STATED PROBLEM: Reproduce verbatim every line from the beginning of the entries through the line containing "click(x=186, y=81)", inclusive, and omit the pictures from your reply.
######
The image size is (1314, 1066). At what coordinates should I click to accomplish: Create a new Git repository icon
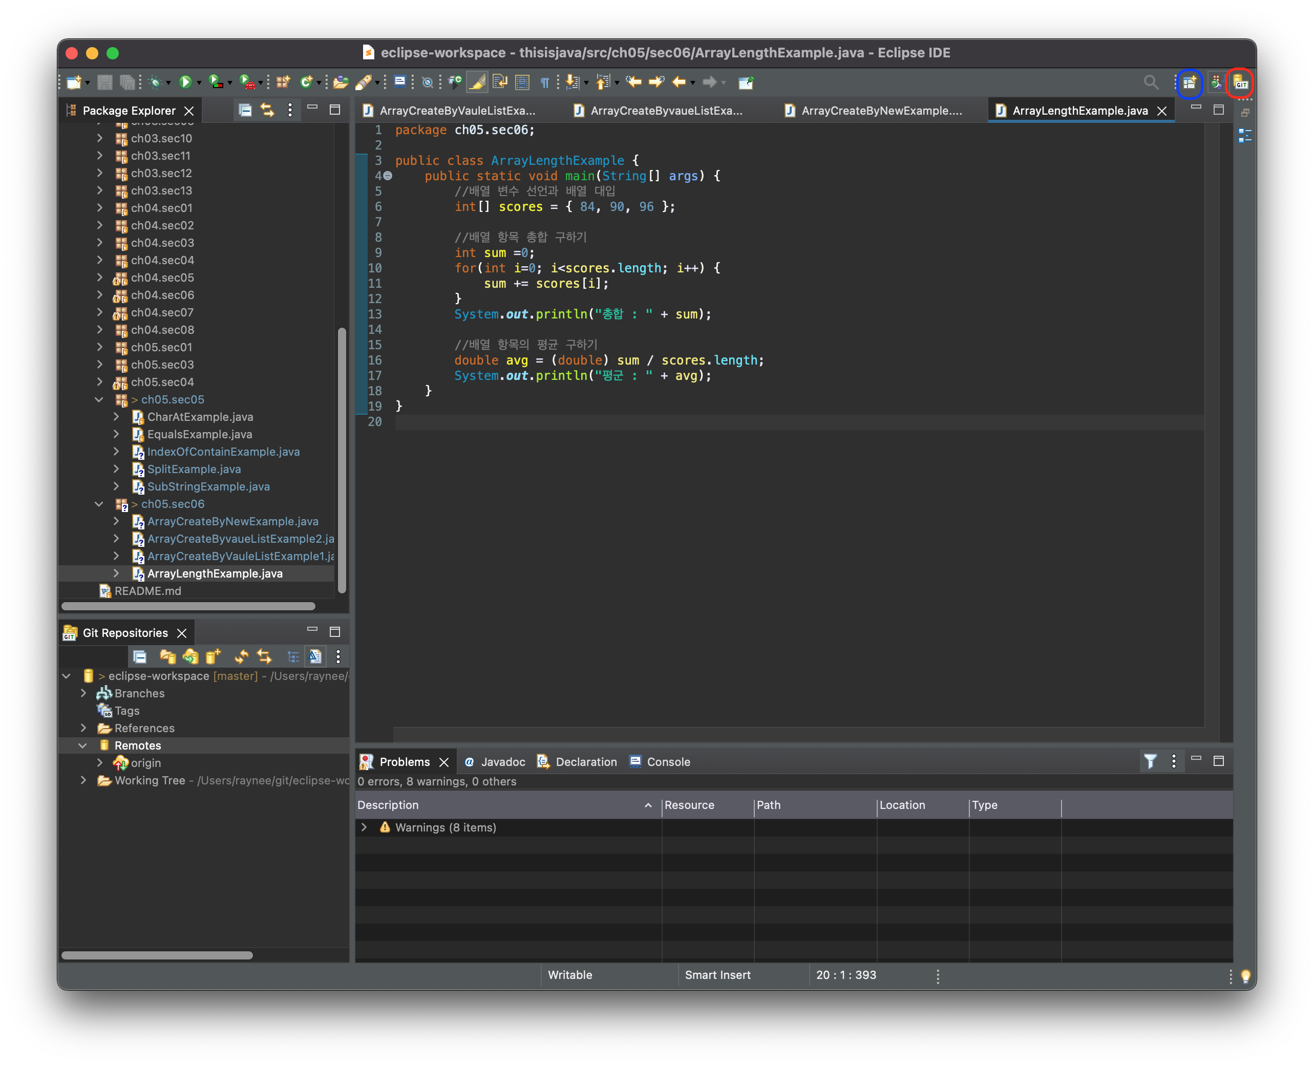pos(212,656)
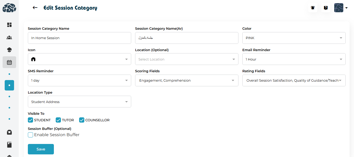Expand the Scoring Fields dropdown
The height and width of the screenshot is (157, 354).
click(x=186, y=81)
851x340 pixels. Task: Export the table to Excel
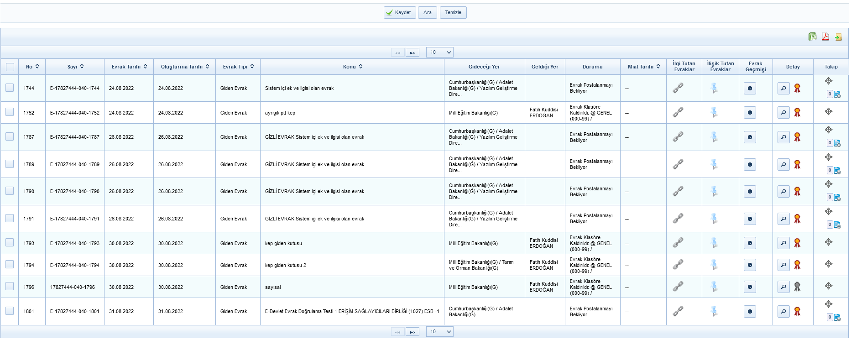pos(813,37)
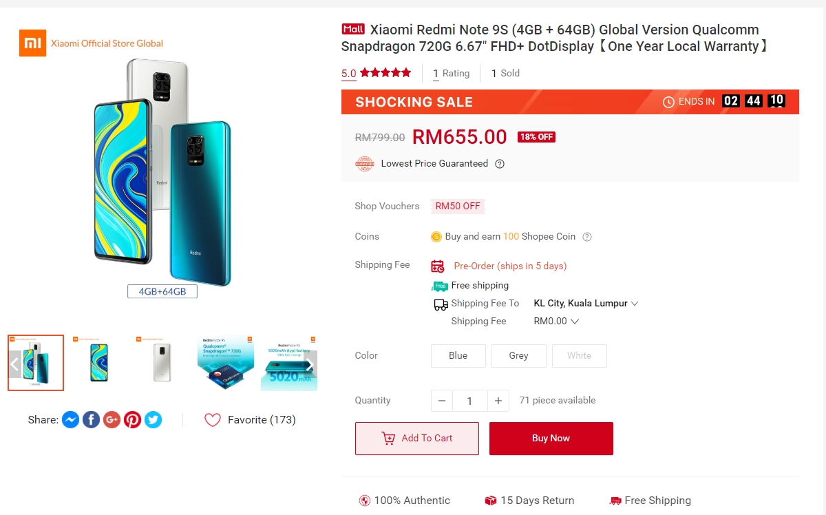Image resolution: width=826 pixels, height=515 pixels.
Task: Select the White color option
Action: coord(579,356)

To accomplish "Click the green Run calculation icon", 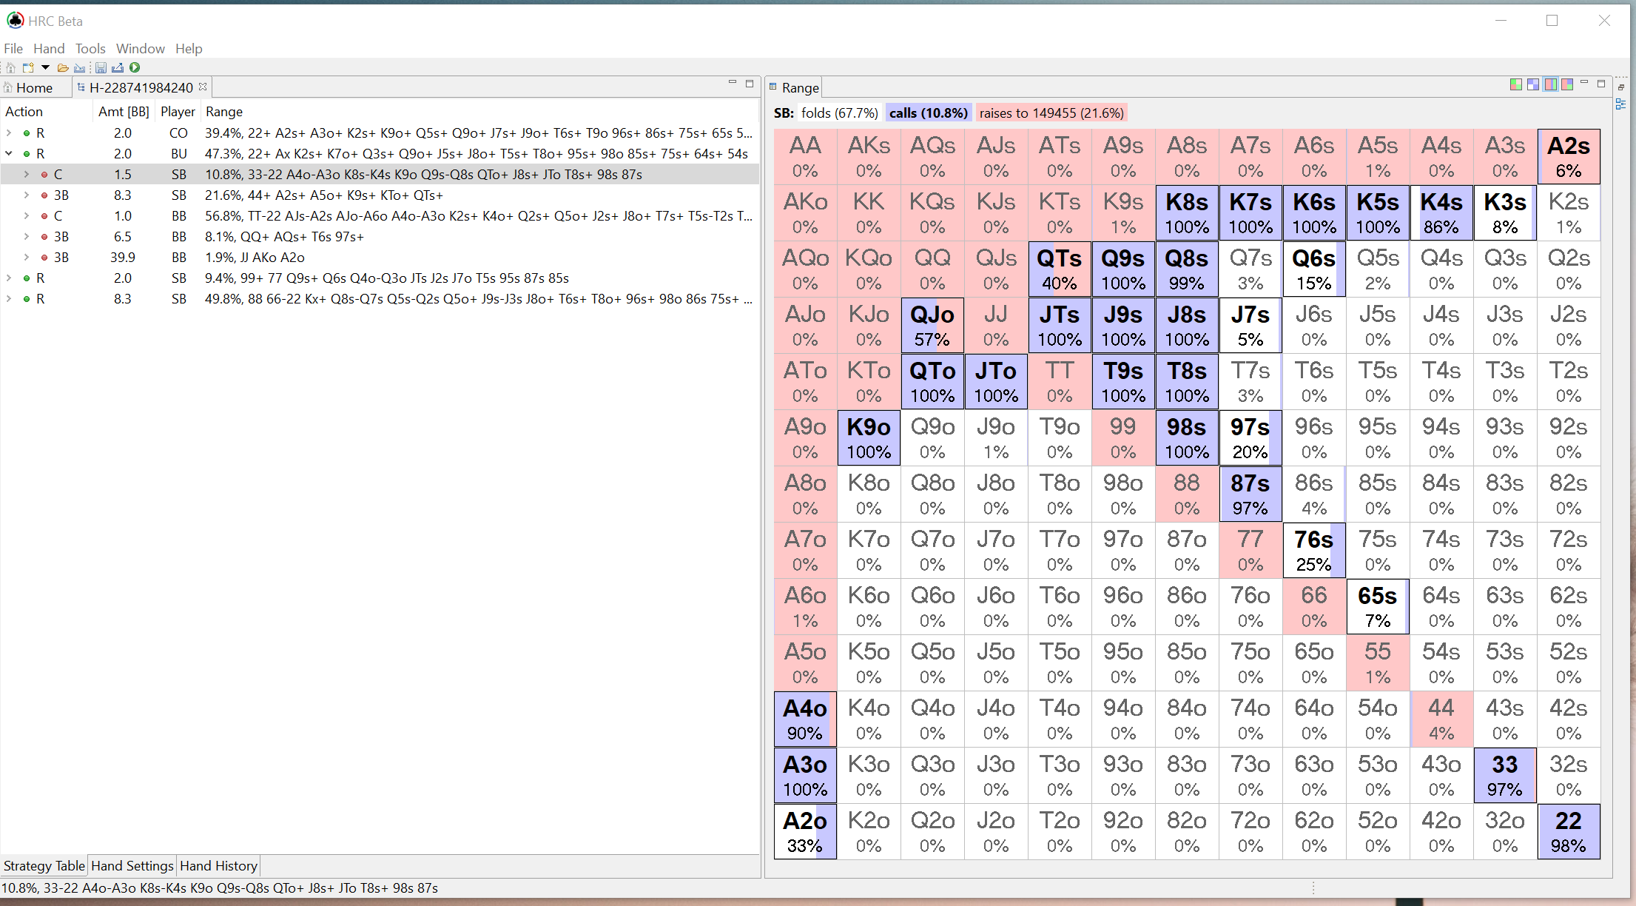I will 135,67.
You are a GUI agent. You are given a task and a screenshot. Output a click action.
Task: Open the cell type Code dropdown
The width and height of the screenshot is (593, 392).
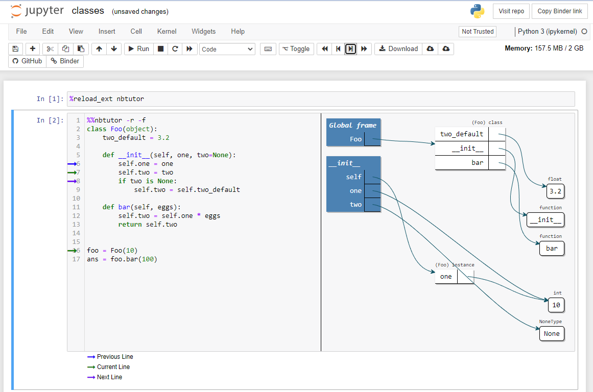tap(227, 49)
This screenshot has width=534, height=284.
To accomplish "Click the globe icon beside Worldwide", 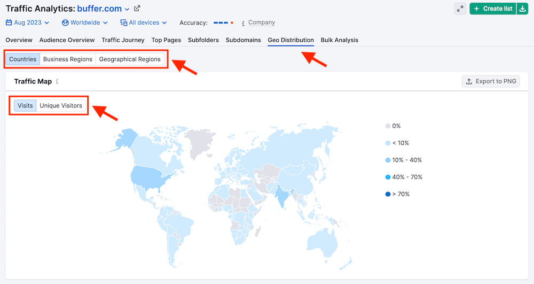I will [x=65, y=23].
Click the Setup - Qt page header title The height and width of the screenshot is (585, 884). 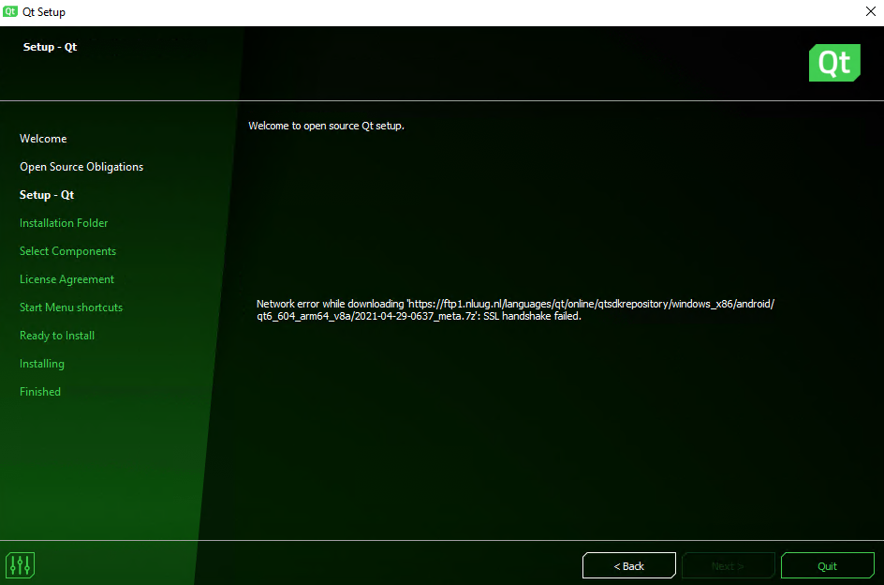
######
EXERCISE ANSWER:
The image size is (1314, 1066). At what coordinates should I click to accomplish: Create a new Git repository icon
pos(212,656)
Expand the Scoring Fields dropdown
The height and width of the screenshot is (157, 354).
click(x=186, y=81)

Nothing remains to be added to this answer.